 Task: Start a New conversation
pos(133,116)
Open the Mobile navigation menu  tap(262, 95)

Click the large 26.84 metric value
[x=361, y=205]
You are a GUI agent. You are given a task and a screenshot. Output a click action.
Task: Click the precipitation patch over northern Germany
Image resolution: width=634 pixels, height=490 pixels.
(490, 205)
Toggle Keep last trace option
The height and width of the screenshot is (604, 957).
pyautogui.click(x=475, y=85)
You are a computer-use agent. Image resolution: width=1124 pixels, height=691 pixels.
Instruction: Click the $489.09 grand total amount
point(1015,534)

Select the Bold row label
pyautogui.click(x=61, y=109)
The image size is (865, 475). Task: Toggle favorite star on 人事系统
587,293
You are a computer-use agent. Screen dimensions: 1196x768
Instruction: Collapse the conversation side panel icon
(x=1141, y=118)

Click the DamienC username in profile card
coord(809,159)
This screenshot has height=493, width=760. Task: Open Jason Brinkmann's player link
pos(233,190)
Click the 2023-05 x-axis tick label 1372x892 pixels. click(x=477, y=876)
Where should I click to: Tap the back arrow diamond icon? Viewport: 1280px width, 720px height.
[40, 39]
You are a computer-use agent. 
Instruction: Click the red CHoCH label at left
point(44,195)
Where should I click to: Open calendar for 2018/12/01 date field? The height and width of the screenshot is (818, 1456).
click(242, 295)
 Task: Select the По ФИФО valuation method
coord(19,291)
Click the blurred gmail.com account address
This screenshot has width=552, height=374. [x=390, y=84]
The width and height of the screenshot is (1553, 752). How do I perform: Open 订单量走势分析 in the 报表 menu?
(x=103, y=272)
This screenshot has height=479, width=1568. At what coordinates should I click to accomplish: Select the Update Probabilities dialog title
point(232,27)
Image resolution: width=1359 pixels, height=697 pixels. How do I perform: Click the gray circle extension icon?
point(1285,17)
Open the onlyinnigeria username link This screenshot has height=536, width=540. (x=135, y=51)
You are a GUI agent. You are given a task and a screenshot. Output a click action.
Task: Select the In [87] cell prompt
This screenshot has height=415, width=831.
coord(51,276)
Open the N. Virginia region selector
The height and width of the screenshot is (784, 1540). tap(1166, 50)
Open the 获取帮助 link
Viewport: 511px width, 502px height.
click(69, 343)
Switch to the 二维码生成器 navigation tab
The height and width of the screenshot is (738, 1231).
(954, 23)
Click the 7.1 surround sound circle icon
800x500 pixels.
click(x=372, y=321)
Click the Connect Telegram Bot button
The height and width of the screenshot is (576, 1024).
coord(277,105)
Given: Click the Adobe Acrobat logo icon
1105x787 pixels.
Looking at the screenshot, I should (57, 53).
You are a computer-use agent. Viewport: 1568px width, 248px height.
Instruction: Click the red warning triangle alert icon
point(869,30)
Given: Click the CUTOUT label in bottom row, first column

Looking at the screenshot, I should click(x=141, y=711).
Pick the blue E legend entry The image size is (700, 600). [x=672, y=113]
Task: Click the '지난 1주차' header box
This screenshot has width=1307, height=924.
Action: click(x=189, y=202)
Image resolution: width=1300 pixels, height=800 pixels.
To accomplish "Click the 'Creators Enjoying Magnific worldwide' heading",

§ **To do**:
Rewrite the entire listing above, swapping each occurrence of "computer-use agent" for "desktop automation agent" and leaving everything else unchanged.

§ **Output of the exercise**:
 Task: Start a New conversation
pos(133,116)
Open the Mobile navigation menu  tap(262, 95)

Click the large 26.84 metric value
[x=361, y=205]
You are a GUI agent. You are given a task and a screenshot. Output a click action.
Task: Click the precipitation patch over northern Germany
Image resolution: width=634 pixels, height=490 pixels.
(490, 205)
Toggle Keep last trace option
The height and width of the screenshot is (604, 957).
pyautogui.click(x=475, y=85)
You are a desktop automation agent. Image resolution: width=1124 pixels, height=691 pixels.
Instruction: Click the $489.09 grand total amount
point(1015,534)

Select the Bold row label
pyautogui.click(x=61, y=109)
The image size is (865, 475). Task: Toggle favorite star on 人事系统
587,293
You are a desktop automation agent. Screen dimensions: 1196x768
Instruction: Collapse the conversation side panel icon
(x=1141, y=118)

Click the DamienC username in profile card
coord(809,159)
This screenshot has height=493, width=760. Task: Open Jason Brinkmann's player link
pos(233,190)
Click the 2023-05 x-axis tick label 1372x892 pixels. click(x=477, y=876)
Where should I click to: Tap the back arrow diamond icon? Viewport: 1280px width, 720px height.
[40, 39]
You are a desktop automation agent. 
Instruction: Click the red CHoCH label at left
point(44,195)
Where should I click to: Open calendar for 2018/12/01 date field? The height and width of the screenshot is (818, 1456).
click(242, 295)
 Task: Select the По ФИФО valuation method
coord(19,291)
Click the blurred gmail.com account address
This screenshot has width=552, height=374. [x=390, y=84]
The width and height of the screenshot is (1553, 752). How do I perform: Open 订单量走势分析 in the 报表 menu?
(x=103, y=272)
This screenshot has height=479, width=1568. At what coordinates should I click to accomplish: Select the Update Probabilities dialog title
point(232,27)
Image resolution: width=1359 pixels, height=697 pixels. How do I perform: Click the gray circle extension icon?
point(1285,17)
Open the onlyinnigeria username link This screenshot has height=536, width=540. (x=135, y=51)
You are a GUI agent. You are given a task and a screenshot. Output a click action.
Task: Select the In [87] cell prompt
This screenshot has height=415, width=831.
coord(51,276)
Open the N. Virginia region selector
The height and width of the screenshot is (784, 1540). tap(1166, 50)
Open the 获取帮助 link
Viewport: 511px width, 502px height.
click(69, 343)
Switch to the 二维码生成器 navigation tab
The height and width of the screenshot is (738, 1231).
(954, 23)
Click the 7.1 surround sound circle icon
800x500 pixels.
click(x=372, y=321)
Click the Connect Telegram Bot button
The height and width of the screenshot is (576, 1024).
coord(277,105)
Given: Click the Adobe Acrobat logo icon
1105x787 pixels.
Looking at the screenshot, I should (57, 53).
You are a desktop automation agent. Viewport: 1568px width, 248px height.
Instruction: Click the red warning triangle alert icon
point(869,30)
Given: Click the CUTOUT label in bottom row, first column

Looking at the screenshot, I should click(x=141, y=711).
Pick the blue E legend entry The image size is (700, 600). [x=672, y=113]
Task: Click the '지난 1주차' header box
This screenshot has width=1307, height=924.
Action: click(x=189, y=202)
Image resolution: width=1300 pixels, height=800 pixels.
To accomplish "Click the 'Creators Enjoying Magnific worldwide' heading",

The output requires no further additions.